**Prompt:** According to the OVN flow explosion thread, about how many OpenFlow rules per hypervisor does the initial logical topology of a 1000-node cluster create?

— START Page text —

[ovs-discuss] [OVN] flow explosion in lr_in_arp_resolve table

Fri May 8 07:17:20 UTC 2020

On Thu, May 7, 2020 at 11:24 PM Han Zhou <zhouhan at gmail.com> wrote:

> (Add the MLs back)
>
> On Thu, May 7, 2020 at 4:01 PM Girish Moodalbail <gmoodalbail at gmail.com>
> wrote:
>
>> Hello Han,
>>
>> Sorry, I was monitoring the ovn-kubernetes google group and didn't see
>> your emails till now.
>>
>>
>>>
>>> On the other hand, why wouldn't splitting the join logical switch to
>>> 1000 LSes solve the problem? I understand that there will be 1000 more
>>> datapaths, and 1000 more LRPs, but these are all O(n), which is much more
>>> efficient than the O(n^2) exploding. What's the other scale issues created
>>> by this?
>>>
>>
>> Splitting a single join logical switch into 1000 different logical switch
>> is how I have resolved the problem now. However, with this design I see
>> following issues.
>> (1) Complexity
>>    where one logical switch should have sufficed, we now need to create
>> 1000 logical switches just to workaround the O(n^2) logical flows
>> (2) IPAM management
>>   - before I had one IP subnet 100.64.0.0/16 for the single logical
>> switch and depended on OVN IPAM to allocate IPs off of that subnet
>>   - now I need to first do subnet management (break a /16 to /29 CIDR) in
>> OVN K8s and then assign each subnet to each of the join logical switch
>> (3) each of this join logical switch is a distributed switch. The flows
>> related to each one of them will be present in each hypervisor. This will
>> increase the number of OpenFlow flows  However, from OVN K8s point of view
>> this logical switch is essentially pinned to an hypervisor and its role is
>> to connect the hypervisor's l3gateway to the distributed router.
>>
>> We are trying to simplify the OVN logical topology for OVN K8s so that
>> the number of logical flows (and therefore the number of OpenFlow flows)
>> are reduced and that reduces the pressure on ovn-northd, OVN SB DB, and
>> finally ovn-controller processes.
>>
>> Every node in OVN K8s cluster adds 4 resources. So, in a 1000 node
>> k8s-cluster we will have 4000 + 1 (distributed router). This ends up
>> creating around 250K OpenFlow rules in each of the hypervisior. This number
>> is to just support the initial logical topology. I am not accounting for
>> any flows that will be generated for k8s network polices, services, and so
>> on.
>>
>>
>>>
>>> In addition, Girish, for the external LS, I am not sure why can't it be
>>> shared, if all the nodes are connected to a single L2 network. (If they are
>>> connected to separate L2 networks, different external LSes should be
>>> created, at least according to current OVN model).
>>>
>>
>> Yes, the plan was to share the same external LS with all of the L3
>> gateway routers since they are all on the same broadcast domain. However,
>> we will end up with the same 2M logical flows since a single external LS
>> connects all the L3 gateway routers on the same broadcast domain.
>>
>> In short, for a 1000-node K8s cluster, if we reduce the logical flow
>> explosion, then we can reduce the number of logical resources in OVN K8s
>> topology by 1998  (1000 Join LS will become 1 and 1000 external LS will
>> become 1).

— END Page text —
— START Source data —

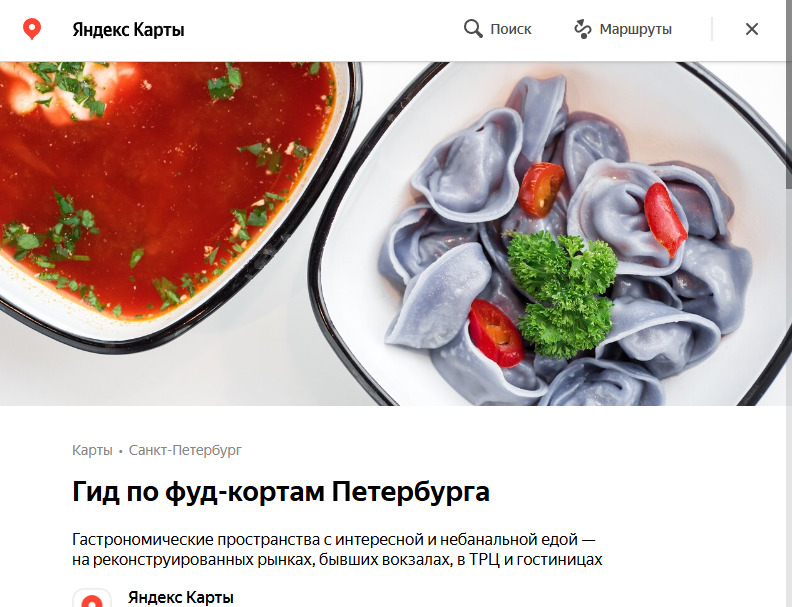792x607 pixels.
Task: Go to the Карты breadcrumb link
Action: coord(92,450)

— END Source data —

**Problem solution:** Around 250K OpenFlow rules in each hypervisor.